A small new component that renders a Fluent Spinner next to a short localized label (e.g. 'Analyzing…'). Replaces the two-line shimmer ('streaming-content-lines') we used to put inside streaming cards. The shimmer competed with the streamed markdown for the user's attention and did not read as 'this is still working' on first glance — a spinner does. Used in three places by upcoming commits: inside MarkdownCard while a streamed value is still growing, inside ImprovementCardShell while a recommendation is being written, and inside the Stage-3 pre-reserved slot placeholders before any structured event has arrived. Accessibility: role='status' + aria-live='polite'. The spinner is decorative (aria-hidden); the label carries the semantic meaning.

…+ recommendation cards MarkdownCard.inFlight no longer renders the two-line 'streaming-content-lines' skeleton; it now renders the new StreamingInlineProgress (spinner + label). Same for ImprovementCardShell, which used to wrap a StreamingPlaceholder. The spinner reads as 'still working' more clearly than the shimmer, and it stops competing with the streamed markdown for the user's attention. MarkdownCard gains an optional 'inFlightLabel' prop so each caller can pick a descriptive verb instead of a generic 'Writing…'. Today's two callers in QueryInsightsTab pass 'Analyzing…' (for the analysis card) and 'Writing explanation…' (for the educational card). Drops the dead '.streaming-content-lines' SCSS block from StreamingPlaceholder.scss; nothing references those class names any more.

… (F3) Three Stage 3 placeholder slots (analysis / first recommendation / educational) mount simultaneously when the user starts Stage 3, each rendering StreamingInlineProgress as role=status / aria-live=polite, on top of Stage3AnalyzingCard's own Announcer.

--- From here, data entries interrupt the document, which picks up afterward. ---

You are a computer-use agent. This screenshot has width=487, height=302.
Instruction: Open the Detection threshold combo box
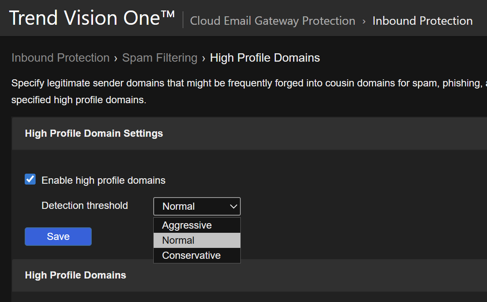(197, 206)
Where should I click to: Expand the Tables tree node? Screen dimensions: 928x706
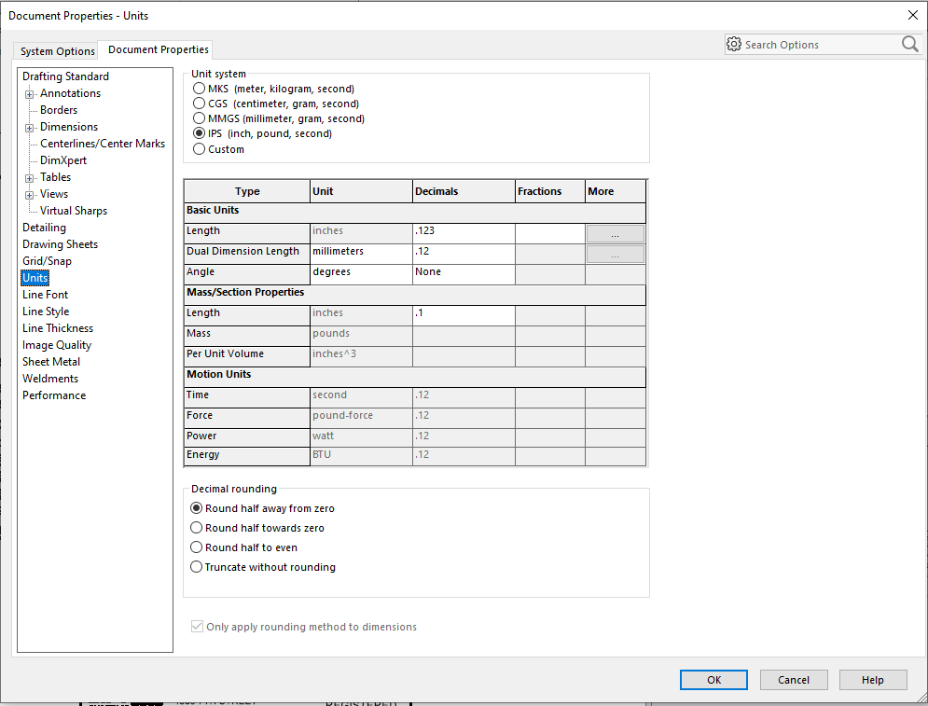click(x=30, y=178)
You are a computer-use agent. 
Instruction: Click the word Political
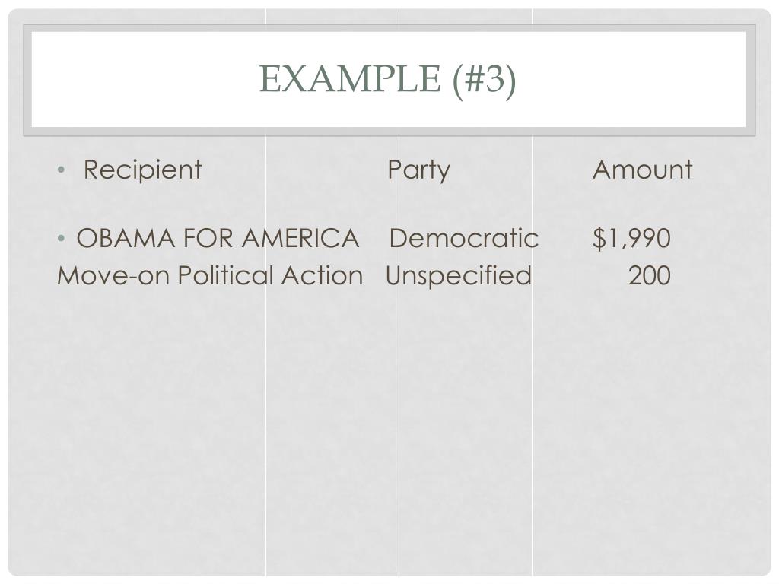pos(225,275)
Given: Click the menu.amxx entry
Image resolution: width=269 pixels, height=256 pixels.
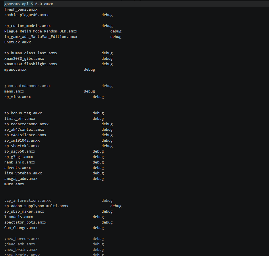Looking at the screenshot, I should (14, 91).
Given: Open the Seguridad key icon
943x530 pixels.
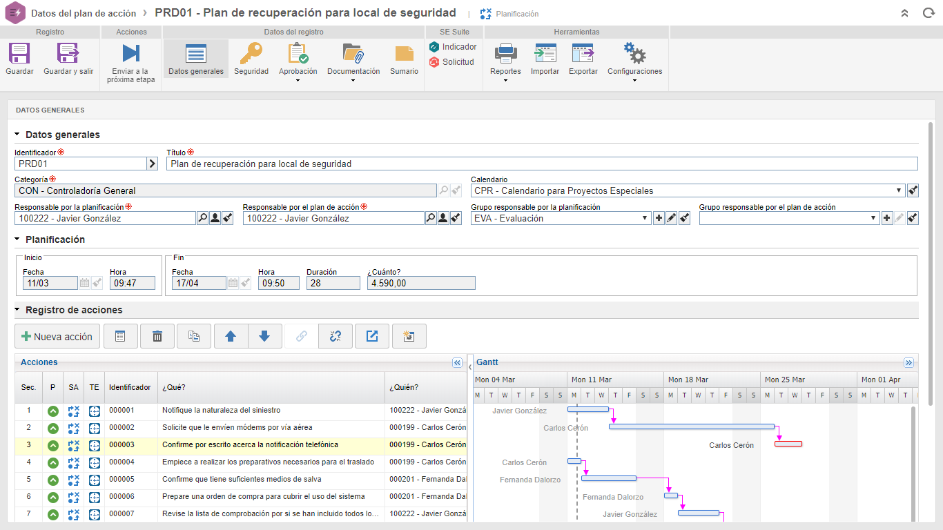Looking at the screenshot, I should click(251, 53).
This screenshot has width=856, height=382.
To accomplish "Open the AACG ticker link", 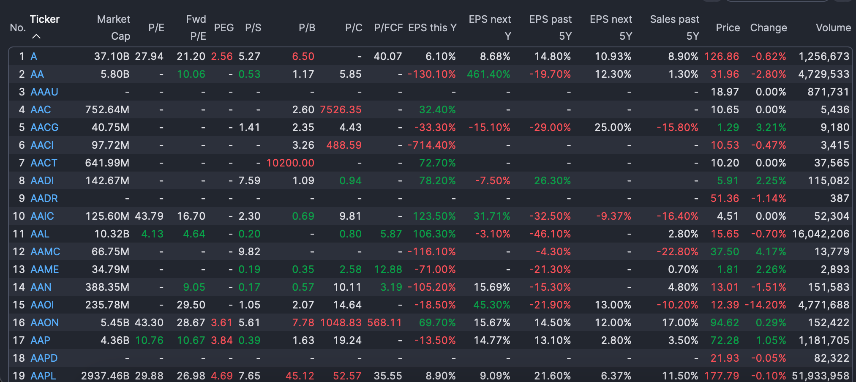I will coord(44,127).
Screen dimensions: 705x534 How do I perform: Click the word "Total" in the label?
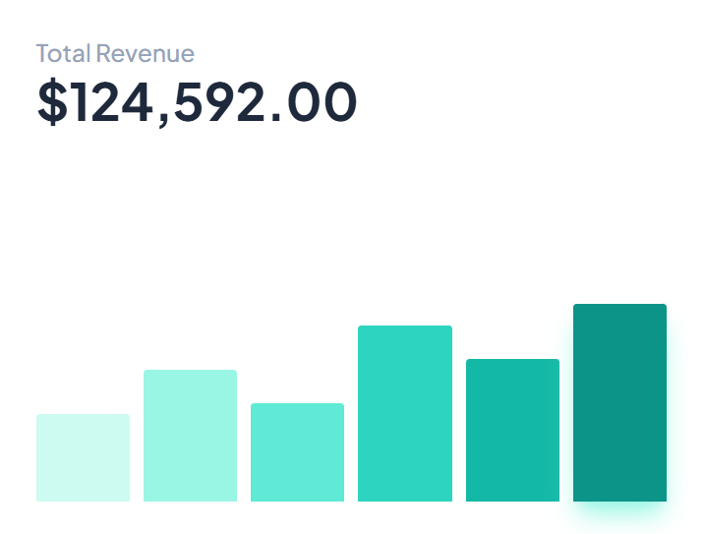[x=64, y=54]
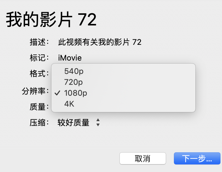Click the 较好质量 compression value
The width and height of the screenshot is (222, 172).
click(x=73, y=123)
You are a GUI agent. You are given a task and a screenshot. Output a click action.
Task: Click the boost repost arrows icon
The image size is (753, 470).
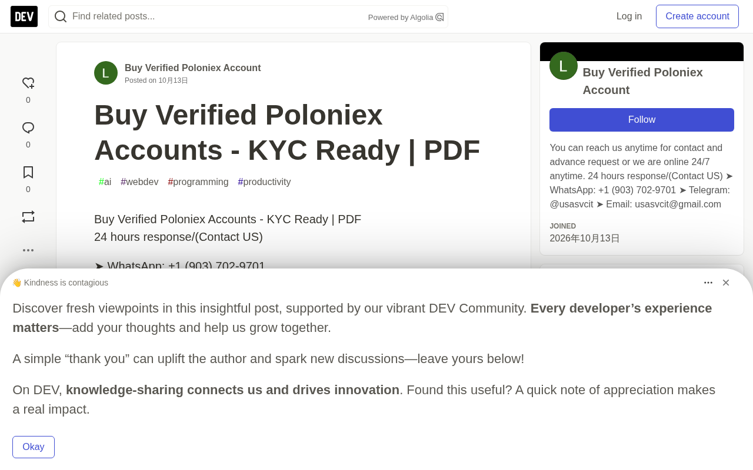[x=28, y=217]
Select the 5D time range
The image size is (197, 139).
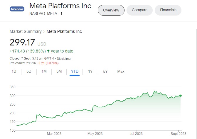(x=29, y=71)
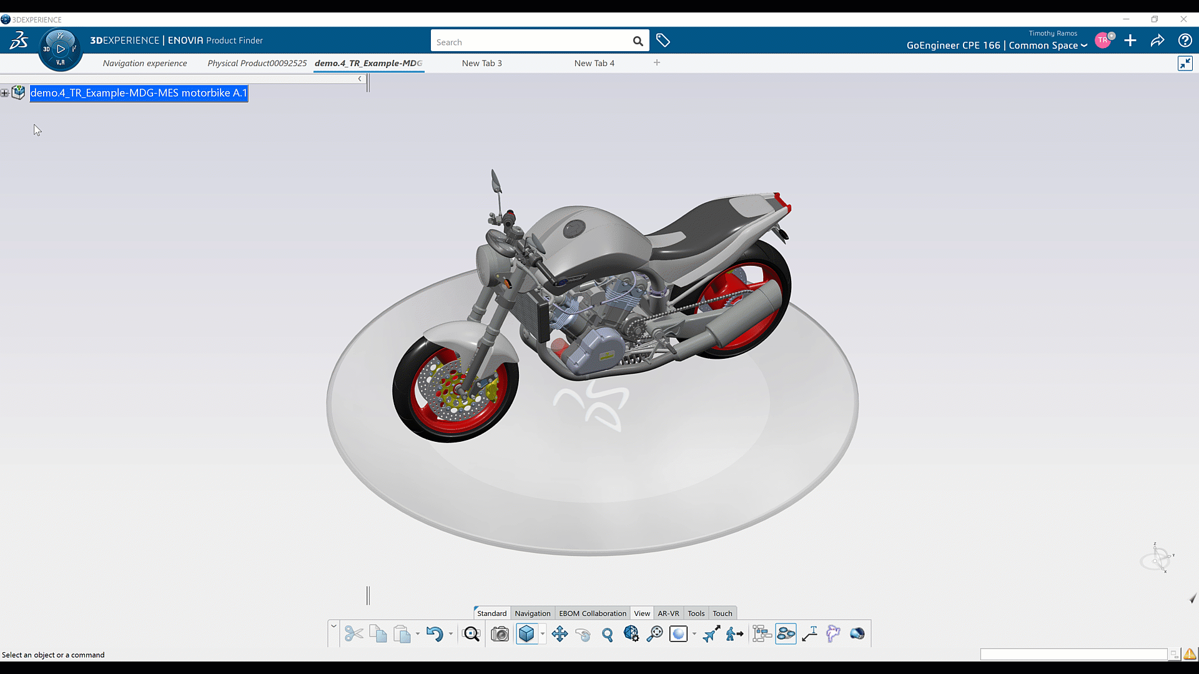Click the Capture Screen icon
The height and width of the screenshot is (674, 1199).
[x=498, y=633]
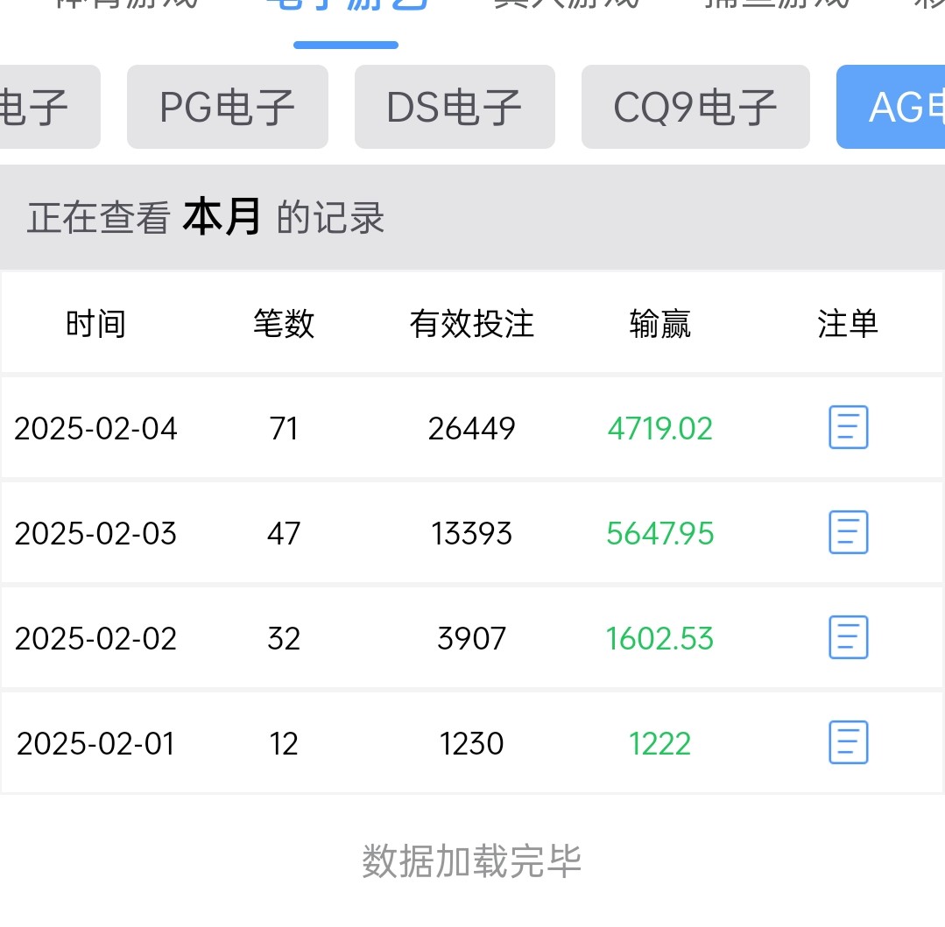Tap the 26449 valid bet amount
This screenshot has height=927, width=945.
pyautogui.click(x=471, y=429)
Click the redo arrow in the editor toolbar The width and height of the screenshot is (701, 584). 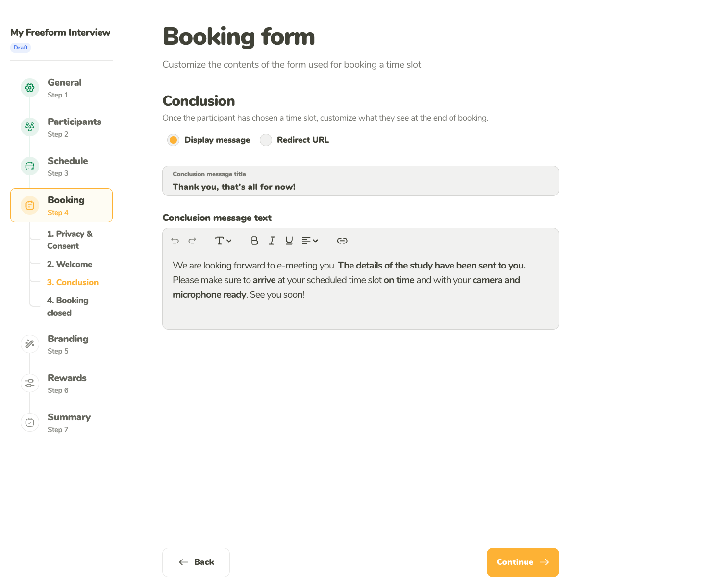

That queues 4+ polite announcements per click. Drop the implicit live-region semantics and add an opt-in `announce` prop. No call site currently sets it: Stage3AnalyzingCard's Announcer is already the single global "AI is working" signal. Refs: PR #711 review finding F3.

The router header used `...queryInsights.getQueryInsightsStage3` as an example rpc-event path, but that buffered procedure was removed in favor of the `streamStage3` subscription. Drop the example outright; the surrounding sentence still conveys that the path gained a queryInsights segment. Refs: PR #711 review finding F4 (Copilot comment 3374066078).

The two appendLine calls in readQueryInsightsDebugFile use raw, non-localized strings with emoji prefixes, unlike the rest of the output-channel writes in this file which go through l10n.t(). Per author direction, this stays as-is until the broader Query Insights output- channel localization sweep. Annotate both call sites so reviewers don't re-flag the inconsistency. Refs: PR #711 review finding F5 (Copilot comment 3374066190).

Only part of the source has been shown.